I have to apologize to followers new and old for the gaps in posting.

I have been writing, but the minimal time I’ve had available of late has forced me to choose between working on the new novel or talking about the old novel. I have chosen the former.

Sales of Tempt the Ocean continue at a slow pace (very slow), but do continue. I confess I was thrilled when the earnings broke the two-digit milestone. Disheartening when compared to self–published authors who claim to make a living off their novels. I don’t know how they do it. I have to remind myself that it’s a mistake to compare my own progress to that of others.

One piece of advice I have: order a small number of printed copies to keep on hand. I never ordered a set of copies of my book to distribute by hand and that has been a mistake. I have since had people ask to buy a copy of my novel outright and have not been able to provide one.

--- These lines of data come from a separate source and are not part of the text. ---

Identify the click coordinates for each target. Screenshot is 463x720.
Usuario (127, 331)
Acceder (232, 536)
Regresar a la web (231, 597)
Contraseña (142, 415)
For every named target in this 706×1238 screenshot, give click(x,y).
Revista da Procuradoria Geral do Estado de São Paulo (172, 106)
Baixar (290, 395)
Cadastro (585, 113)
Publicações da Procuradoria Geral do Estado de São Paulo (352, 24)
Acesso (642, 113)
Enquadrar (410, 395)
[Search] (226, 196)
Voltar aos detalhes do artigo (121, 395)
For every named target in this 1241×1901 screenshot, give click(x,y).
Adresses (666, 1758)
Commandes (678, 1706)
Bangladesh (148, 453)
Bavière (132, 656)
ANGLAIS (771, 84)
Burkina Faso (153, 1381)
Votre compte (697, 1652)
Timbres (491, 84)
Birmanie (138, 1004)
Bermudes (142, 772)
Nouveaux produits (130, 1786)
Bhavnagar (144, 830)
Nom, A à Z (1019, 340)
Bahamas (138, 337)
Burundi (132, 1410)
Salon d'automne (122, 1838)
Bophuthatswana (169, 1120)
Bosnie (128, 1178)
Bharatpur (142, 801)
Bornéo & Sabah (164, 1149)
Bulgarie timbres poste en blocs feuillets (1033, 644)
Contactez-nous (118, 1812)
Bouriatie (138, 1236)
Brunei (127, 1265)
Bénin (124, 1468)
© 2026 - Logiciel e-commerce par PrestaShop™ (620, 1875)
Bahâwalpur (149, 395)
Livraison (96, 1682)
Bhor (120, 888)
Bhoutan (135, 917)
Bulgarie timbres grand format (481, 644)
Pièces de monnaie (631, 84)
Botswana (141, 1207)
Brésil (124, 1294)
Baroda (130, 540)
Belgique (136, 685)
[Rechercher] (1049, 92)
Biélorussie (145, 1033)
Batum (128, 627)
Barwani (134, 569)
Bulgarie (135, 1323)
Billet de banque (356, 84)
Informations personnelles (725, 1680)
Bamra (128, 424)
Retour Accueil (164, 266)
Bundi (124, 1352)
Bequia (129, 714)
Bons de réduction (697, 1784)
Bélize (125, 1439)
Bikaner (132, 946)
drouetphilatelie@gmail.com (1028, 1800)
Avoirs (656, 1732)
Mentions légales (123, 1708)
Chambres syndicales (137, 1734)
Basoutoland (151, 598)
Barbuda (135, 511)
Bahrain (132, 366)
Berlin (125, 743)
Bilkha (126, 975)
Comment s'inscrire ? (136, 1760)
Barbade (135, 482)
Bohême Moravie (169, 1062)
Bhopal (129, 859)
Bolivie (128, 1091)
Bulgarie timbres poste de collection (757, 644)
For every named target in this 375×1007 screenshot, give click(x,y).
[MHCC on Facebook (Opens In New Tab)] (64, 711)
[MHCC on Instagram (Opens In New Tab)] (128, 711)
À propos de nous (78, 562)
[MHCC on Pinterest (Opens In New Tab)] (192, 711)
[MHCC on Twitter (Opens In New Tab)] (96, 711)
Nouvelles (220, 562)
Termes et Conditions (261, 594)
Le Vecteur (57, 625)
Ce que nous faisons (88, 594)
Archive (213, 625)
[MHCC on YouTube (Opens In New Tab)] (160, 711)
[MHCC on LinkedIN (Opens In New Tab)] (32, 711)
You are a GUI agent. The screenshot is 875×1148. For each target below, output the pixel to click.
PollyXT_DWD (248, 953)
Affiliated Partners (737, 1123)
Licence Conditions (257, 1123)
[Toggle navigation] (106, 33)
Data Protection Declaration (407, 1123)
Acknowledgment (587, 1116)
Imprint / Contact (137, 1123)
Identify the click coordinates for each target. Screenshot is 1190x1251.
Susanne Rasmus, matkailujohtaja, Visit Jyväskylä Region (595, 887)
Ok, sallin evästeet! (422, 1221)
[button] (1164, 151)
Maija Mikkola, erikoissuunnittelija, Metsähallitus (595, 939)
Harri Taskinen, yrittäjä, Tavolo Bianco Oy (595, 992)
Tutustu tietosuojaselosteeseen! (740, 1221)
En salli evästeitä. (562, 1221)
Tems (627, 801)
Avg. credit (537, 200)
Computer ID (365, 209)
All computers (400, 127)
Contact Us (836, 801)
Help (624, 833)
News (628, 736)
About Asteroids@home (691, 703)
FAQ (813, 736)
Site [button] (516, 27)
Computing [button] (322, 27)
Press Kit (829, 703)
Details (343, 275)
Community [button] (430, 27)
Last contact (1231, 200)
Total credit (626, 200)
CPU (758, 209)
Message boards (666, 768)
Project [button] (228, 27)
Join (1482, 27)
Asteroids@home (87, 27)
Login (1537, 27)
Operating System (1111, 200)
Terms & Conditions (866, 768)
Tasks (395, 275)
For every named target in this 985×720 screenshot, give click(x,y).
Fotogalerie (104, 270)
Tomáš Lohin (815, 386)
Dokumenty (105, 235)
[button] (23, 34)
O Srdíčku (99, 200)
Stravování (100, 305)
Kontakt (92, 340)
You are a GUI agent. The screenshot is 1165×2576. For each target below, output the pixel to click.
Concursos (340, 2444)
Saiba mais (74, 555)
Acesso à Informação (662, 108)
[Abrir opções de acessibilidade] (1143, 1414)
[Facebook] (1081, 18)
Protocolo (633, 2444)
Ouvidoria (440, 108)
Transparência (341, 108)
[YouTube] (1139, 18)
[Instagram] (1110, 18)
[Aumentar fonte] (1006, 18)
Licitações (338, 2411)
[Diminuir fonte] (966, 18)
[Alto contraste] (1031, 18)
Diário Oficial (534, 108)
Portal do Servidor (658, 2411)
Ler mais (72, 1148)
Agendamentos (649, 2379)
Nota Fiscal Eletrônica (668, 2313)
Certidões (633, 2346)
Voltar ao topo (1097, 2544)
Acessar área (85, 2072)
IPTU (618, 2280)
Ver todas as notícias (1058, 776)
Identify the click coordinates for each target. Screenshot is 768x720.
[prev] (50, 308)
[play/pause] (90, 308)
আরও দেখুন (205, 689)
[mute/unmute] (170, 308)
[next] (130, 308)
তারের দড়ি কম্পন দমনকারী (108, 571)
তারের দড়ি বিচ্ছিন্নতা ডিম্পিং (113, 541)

A colleague mentioned a book store in our neighbourhood that highlights local independent authors by selling copies directly, but again, I have none to sell. And when I had an opportunity to product-place my novel on screen this summer I had to pass it by since I did not have any copies to loan.

I have no news about making Tempt the Ocean available on other platforms outside Amazon.

I can say, however, that I managed to write a good 1400 words on labour day last week, and I’m plowing through a borrowed copy of A Storm of Swords so I can return it to the library in time. If I don’t have time to write at least I can read and post the occasional Tweet.